Safe sex’s focus on the whiter-than-white strategy of ‘always use a condom’ has also contributed to a dismissal of safe sex activity. How many of those people currently calling on gay men to ‘always use a condom’ actually mean that? Do they mean always during oral sex? Would that change with a long-term lover? What do you actually do? When the safe-sex advocate and Milk screenwriter Dustin Lance Black was revealed on Perez Hilton’s blog in a series of sex tape stills getting fucked without a condom, he found himself at the centre of a media frenzy and was forced to make a statement saying: ‘I apologize and cannot emphasize enough the importance of responsible sexual practices’. Media reports also began emphasising that the photographs were three years old and with his then boyfriend – confirming once again the notion of gay men strategising their safe sex practices (boyfriend = bareback OK, random shag = bareback bad) along with emphasising bareback as something historic, something gay men don’t do anymore.

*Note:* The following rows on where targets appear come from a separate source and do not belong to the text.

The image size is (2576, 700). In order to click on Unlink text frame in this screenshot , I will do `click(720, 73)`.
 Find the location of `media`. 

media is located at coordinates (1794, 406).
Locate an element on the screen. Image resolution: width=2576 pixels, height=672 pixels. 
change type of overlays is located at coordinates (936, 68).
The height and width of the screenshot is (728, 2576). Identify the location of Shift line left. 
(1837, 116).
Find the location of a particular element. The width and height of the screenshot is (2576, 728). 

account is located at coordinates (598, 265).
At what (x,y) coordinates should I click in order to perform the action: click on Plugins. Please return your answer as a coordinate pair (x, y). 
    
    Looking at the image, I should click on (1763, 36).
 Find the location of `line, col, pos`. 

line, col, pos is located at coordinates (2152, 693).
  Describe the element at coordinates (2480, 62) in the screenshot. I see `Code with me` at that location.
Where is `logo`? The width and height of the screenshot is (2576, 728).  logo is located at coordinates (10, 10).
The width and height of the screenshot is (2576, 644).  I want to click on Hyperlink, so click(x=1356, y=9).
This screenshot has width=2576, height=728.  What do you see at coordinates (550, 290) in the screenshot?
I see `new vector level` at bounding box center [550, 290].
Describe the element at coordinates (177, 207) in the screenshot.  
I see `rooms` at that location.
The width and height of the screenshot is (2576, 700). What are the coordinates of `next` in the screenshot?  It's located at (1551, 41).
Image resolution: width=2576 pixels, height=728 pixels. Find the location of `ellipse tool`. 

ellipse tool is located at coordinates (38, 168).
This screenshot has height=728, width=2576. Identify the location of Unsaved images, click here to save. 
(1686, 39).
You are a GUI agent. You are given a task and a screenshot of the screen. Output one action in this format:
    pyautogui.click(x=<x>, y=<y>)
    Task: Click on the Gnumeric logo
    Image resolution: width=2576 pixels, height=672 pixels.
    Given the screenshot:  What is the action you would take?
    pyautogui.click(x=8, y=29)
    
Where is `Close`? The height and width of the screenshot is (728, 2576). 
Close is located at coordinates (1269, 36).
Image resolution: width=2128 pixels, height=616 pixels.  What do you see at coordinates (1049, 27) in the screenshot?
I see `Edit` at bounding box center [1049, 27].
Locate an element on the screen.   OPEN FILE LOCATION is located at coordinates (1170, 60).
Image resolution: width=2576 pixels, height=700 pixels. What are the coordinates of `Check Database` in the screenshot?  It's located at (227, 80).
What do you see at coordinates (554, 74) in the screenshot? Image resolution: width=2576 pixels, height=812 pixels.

Yet it seems the contrary is true. Bareback seems to be of the now. The porn that seeks to record it, whether in the form of commercial studios or the amateur porn we are uploading onto sites such as XTube, does so as part of presenting the “authentic” contemporary homo. This is sex, not only as we want to have it, freed from the constraints of social obligation, but it’s also documenting sex as we actually have it.

Whilst recent years have seen gay rights campaigns notably stripped of the sexual, bareback porn is a reminder that gay men fuck other guys up the arse. Not only that, but it re-associates gay men and homosexuality with disease at a time of significant legal and social advances in gay rights around the world. Its dominance at a critical time in the development of gay rights enables homophobes to cast gay men once more as degenerate and disease ridden.

Yet some in the porn world do share the concerns about bareback porn. Twinky porn actor Brent Corrigan has deployed his cute charms in a series of explicit and humorous safe sex videos for the Washington DC based campaign, FUK!T. This apparently has all the more potency as Corrigan is a ‘reformed’ barebacker, with many of Corrigan’s early bareback porn films now voluntarily withdrawn from the market after he revealed he had forged identity documentation so that he could make the films under-age.

In 2008, the BBC’s Newsnight programme revealed details of two DVDs which included footage based on a week-long shoot in which eight guys had bareback sex in various combinations. Soon after, four of the actors involved in the shoot were diagnosed as HIV positive. It was presented as a shock to the British bareback porn industry but in reality, was quickly forgotten. Other companies such as Treasure Island Media (TIM) and Hot Desert Knights celebrate bareback sex, although none more so than TIM and its titles such as Cumsloppy Buttholes, Breeding Season and Plantin’ Seed. Its repeated depiction of the use of a Devil’s Dick (a dildo of frozen semen) is arguably the ultimate extreme act of bareback sex.

For now, companies like TIM appear to be in the ascendancy, along with our HIV rates. Porn is understandably the easy target but the porn companies are reflecting our own sexual practices and desires. It may at times give us permission to unleash slutty desires and fantasies but it also records what were doing anyway. As long as we are not dying in droves, and (unlike many countries) continue to have access to free or affordable drugs and treatment, it is easy to cast anti-bareback campaigners as irrelevant.

Bareback porn remains controversial but whatever our apparent public discomfort, it appears that when it comes to porn, as well as our fucking, we’re increasingly choosing bareback.

Chris Ashford is a Principal Lecturer in Law at the University of Sunderland where he teaches a course on Law and Sexuality as part of the law degree programme.